The World Bank anticipates that Moldova’s economy will grow by 3.5 percent in 2017, driven by strong private consumption and a good harvest. Strengthening growth in the medium-term will depend on the restructuring of the financial and energy sector and efficiency of public finances. The conclusions were formulated in an event held to present the economic outlook for Moldova on October 2. In 2017, with lower external assistance from the EU, the fiscal deficit is forecasted to remain below the planned 3 percent of GDP.
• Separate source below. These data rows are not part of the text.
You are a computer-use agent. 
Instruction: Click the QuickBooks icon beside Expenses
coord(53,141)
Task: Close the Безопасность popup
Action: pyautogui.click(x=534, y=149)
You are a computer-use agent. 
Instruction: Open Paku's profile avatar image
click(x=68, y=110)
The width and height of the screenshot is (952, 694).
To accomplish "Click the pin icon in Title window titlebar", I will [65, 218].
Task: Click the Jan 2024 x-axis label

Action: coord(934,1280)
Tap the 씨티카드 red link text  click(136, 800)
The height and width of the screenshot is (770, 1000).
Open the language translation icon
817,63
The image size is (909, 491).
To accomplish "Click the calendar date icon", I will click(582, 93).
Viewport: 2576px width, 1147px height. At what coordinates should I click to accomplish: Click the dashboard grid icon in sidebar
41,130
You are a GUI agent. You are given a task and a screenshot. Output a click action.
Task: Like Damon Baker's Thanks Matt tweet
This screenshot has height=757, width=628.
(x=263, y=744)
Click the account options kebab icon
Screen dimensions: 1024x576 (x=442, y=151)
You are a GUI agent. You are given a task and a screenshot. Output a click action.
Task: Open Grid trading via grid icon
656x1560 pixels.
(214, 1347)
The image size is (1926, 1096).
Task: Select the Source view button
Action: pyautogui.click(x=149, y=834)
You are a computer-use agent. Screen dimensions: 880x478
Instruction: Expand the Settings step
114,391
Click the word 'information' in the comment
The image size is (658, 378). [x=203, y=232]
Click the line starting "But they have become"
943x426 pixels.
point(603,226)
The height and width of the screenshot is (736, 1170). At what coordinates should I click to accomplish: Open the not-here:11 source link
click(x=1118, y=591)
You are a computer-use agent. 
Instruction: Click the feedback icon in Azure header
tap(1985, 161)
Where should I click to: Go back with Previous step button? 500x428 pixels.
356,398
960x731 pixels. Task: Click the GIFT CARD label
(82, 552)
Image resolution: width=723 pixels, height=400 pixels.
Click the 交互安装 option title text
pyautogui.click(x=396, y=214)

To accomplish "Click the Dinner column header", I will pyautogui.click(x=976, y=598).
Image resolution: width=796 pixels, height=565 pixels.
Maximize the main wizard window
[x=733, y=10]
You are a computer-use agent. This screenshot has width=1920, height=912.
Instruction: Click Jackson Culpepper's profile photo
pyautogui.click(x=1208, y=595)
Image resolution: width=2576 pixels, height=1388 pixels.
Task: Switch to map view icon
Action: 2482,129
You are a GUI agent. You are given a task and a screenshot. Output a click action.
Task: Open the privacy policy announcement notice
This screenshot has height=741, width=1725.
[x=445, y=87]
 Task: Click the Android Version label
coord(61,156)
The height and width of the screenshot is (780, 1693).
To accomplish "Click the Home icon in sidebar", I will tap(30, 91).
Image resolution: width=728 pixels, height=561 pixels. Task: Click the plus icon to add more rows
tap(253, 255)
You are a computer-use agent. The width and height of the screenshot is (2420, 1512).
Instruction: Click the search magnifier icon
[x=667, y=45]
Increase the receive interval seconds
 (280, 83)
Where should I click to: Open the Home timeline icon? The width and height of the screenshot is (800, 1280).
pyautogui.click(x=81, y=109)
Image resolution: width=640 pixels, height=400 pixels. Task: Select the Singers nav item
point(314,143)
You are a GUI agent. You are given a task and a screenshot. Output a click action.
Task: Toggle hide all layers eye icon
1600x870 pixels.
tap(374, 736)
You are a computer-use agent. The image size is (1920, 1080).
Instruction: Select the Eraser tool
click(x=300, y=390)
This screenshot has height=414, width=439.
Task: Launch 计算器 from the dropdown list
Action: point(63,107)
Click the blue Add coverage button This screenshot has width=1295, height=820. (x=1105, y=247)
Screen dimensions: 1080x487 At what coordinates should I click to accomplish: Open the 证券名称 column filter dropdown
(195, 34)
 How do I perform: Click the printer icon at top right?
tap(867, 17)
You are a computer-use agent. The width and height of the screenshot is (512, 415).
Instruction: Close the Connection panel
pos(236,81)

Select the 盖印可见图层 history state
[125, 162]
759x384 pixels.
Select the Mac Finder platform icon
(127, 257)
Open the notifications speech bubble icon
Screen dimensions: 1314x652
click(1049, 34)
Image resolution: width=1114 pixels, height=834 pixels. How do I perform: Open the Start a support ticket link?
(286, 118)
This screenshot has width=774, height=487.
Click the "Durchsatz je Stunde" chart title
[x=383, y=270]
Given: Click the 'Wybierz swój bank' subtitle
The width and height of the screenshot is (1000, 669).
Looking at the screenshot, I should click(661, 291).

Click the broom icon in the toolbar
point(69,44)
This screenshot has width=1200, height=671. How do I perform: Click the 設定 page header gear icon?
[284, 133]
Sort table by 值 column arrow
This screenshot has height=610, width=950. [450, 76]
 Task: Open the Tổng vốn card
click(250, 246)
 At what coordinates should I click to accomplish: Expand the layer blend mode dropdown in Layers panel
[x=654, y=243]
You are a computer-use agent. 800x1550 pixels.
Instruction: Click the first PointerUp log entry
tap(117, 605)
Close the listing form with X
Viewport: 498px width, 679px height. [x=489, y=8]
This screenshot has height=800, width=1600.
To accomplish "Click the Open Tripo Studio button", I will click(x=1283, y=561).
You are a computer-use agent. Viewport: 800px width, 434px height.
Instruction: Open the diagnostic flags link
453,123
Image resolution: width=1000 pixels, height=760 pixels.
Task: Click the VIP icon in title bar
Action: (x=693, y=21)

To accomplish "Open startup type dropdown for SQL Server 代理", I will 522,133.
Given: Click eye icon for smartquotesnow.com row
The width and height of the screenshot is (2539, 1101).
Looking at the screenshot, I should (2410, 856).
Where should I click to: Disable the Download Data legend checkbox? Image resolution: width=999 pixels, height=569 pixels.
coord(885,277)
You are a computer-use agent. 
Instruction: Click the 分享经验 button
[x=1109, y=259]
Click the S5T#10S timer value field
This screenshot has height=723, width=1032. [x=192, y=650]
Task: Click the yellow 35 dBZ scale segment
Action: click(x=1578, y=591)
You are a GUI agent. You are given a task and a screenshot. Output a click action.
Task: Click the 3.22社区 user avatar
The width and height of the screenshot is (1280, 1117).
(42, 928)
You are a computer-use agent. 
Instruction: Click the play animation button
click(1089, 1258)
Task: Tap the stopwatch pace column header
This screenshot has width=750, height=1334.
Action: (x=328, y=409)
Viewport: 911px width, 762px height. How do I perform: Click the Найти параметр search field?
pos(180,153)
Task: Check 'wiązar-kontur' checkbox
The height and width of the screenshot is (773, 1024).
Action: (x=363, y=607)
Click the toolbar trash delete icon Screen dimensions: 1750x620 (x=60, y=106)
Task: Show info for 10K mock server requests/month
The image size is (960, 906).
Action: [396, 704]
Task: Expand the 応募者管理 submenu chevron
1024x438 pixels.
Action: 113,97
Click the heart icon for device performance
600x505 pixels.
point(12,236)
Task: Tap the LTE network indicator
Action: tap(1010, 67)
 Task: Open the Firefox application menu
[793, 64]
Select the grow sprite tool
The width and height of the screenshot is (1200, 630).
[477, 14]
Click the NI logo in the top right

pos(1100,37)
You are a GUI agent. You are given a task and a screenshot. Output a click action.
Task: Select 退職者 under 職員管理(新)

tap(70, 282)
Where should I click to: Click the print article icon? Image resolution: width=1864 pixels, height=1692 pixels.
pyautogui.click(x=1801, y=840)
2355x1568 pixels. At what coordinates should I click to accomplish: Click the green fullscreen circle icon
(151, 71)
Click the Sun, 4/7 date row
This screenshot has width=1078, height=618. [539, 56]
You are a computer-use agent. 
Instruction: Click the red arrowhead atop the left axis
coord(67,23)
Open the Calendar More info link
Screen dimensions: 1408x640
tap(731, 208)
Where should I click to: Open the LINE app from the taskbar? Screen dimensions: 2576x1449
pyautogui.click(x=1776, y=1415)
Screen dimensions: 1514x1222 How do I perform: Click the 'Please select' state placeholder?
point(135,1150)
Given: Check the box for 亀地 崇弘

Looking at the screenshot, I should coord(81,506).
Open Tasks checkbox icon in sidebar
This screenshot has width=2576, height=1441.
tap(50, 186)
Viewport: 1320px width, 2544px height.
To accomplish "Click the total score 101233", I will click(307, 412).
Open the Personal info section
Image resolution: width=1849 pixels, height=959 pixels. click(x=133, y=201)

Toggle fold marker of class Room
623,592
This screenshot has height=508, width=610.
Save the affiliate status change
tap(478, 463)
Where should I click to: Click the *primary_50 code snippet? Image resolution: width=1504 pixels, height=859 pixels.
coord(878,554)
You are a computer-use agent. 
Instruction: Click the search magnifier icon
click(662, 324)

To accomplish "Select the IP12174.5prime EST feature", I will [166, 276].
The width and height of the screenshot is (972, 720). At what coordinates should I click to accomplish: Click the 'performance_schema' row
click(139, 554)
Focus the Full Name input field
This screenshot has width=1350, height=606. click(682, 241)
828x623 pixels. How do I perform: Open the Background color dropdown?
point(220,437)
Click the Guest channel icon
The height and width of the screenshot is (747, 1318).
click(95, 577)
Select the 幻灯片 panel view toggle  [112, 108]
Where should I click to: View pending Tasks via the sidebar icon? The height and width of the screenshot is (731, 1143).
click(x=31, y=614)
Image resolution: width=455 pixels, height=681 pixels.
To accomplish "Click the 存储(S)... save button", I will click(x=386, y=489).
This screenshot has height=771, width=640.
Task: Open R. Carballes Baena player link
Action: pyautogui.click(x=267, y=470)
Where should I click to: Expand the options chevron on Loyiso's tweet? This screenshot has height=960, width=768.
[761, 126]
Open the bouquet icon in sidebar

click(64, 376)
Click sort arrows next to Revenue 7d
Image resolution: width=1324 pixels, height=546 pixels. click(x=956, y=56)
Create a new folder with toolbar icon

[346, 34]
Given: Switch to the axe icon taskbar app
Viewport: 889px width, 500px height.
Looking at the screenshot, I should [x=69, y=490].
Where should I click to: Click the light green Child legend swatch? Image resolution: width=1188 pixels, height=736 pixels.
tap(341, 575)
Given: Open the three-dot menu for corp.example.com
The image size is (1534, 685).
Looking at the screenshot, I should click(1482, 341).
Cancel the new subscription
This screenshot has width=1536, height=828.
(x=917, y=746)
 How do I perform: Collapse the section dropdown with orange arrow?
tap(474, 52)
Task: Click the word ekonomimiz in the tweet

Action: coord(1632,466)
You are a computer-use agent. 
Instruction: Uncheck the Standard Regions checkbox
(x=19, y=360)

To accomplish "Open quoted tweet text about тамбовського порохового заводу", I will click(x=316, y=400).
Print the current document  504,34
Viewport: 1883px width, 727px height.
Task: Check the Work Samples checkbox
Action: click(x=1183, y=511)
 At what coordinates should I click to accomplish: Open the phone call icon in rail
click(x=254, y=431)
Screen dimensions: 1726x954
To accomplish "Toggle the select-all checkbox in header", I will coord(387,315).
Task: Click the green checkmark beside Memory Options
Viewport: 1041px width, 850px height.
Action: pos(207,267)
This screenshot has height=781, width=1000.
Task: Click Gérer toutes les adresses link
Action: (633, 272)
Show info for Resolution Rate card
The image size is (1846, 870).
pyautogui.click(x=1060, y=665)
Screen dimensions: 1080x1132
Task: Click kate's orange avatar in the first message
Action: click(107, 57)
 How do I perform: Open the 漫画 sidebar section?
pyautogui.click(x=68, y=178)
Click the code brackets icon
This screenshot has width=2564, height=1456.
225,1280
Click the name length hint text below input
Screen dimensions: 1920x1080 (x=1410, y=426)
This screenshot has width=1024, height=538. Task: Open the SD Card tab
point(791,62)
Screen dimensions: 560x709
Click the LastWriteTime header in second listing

About 1,000 participants representing over 20 states will take part in the fourth Moldova Business Week that was held in Chisinau during October 3-6, 2017. Deputy Prime Minister Octavian Calmac, Minister of Economy and Infrastructure, in the opening of the event said the Republic of Moldova is now much more prepared to attract foreign investment to the national economy than the previous years. The opening also involved Prime Minister Pavel Filip and Head of the EU Delegation to Moldova Peter Michalko. On October 4, there was staged a Moldovan-Italian investment forum, while on October 5 a Forum of Exporters that involved foreign businesspeople and investors. The Prime Minister of Ukraine Volodimir Groisman took part in the event on its last day.
Before the Eastern Partnership Summit that will take place in Brussels on November 24, the political situation in Moldova was again debated in the European Parliament, on October 3. EU Commissioner for Humanitarian Aid Christos Stylianides, who was speaking on behalf of EU foreign policy chief Federica Mogherini, said the EU will “closely monitor” the implementation of Moldova’s controversial new electoral law, noting that the suggestions made by the Council of Europe’s Venice Commission and the Organization for Security and Cooperation in Europe have not been addressed by the new law. In the debates, some of the MEPs pleaded for suspending the €100 million in macro-financial assistance, while others asked that the money should be allocated so that the reforms could be continued.
The Chisinau Appeals Court on October 4 modified the sentence in the case of the ex-head of the Municipal Transport Division Igor Gamretski, giving this a three years’ suspended sentence. By its judgment passed on August 3, the Chisinau Court sentenced Gamretski to two years in a semi-closed jail. The sentence can be appealed to the Supreme Court of Justice within 60 days. Igor Gamretski is accused of influence peddling when choosing companies that were to build pay parking spaces in Chisinau. The suspended mayor Dorin Chirtoaca is investigated in the same case.
Prime Minister Pavel Filip and his Ukrainian counterpart Volodimir Groisman, who was in Moldova on an official visit, on October 6 signed a roadmap for developing the Moldovan-Ukrainian cooperation for 2018 and two bilateral agreements – on the readmission of persons who stay illegally and on joint control of persons, units of transport and goods at joint Moldovan-Ukrainian state border crossing points. The second agreement envisions the creation of joint checkpoints along the common border. Volodimir Groisman said there will also be signed other documents that will bring the two states closer. These include an agreement on transport that will simplify the drivers’ access to Ukraine.
Deputy minister of finance Maria Caraus and three businesspeople on October 6 were rested for 72 hours on suspicion that they attempted to fix public tender contests. According to the National Anticorruption Center, the deputy minister, knowing that 15 million lei from the reserve fund was recently allocated by a Government decision for equipping the National Clinical Hospital, tried to convince persons from the hospital’s administration that the transfer of this money depends exclusively on her decision and they should offer her a recompense for the hospital to benefit from this money. She also promised to favor the allocation of a similar sum for the repair and renovation of the hospital. The decision was to be taken in September-October 2017, when the state budget was to be rectified. The deputy minister also requested the person in charge of the medical institution to favor representatives of building companies at the public tender contest that was to be held on October 11, 2017. For choosing these as winners, Maria Caraus promised 5% of the allocated sum to the institution’s representative and she intended to take another 5%.
More than 120,000 budget-funded employees working in such areas as education, culture and arts, health and social assistance, physical education and sports, science and innovation will benefit from a 10% increase in salaries. The salaries of service members, police officers and other employees of the national defense, state security and public order sectors will also be raised. A bill to this effect was passed by Parliament in the final reading on October 6. The salaries will be increased in two stages – for about 50,000 education sector employees, including of sports schools, as of September 1 this year, while for the rest from January 1, 2018. In money terms, the pay raises will represent 100 to 200 lei.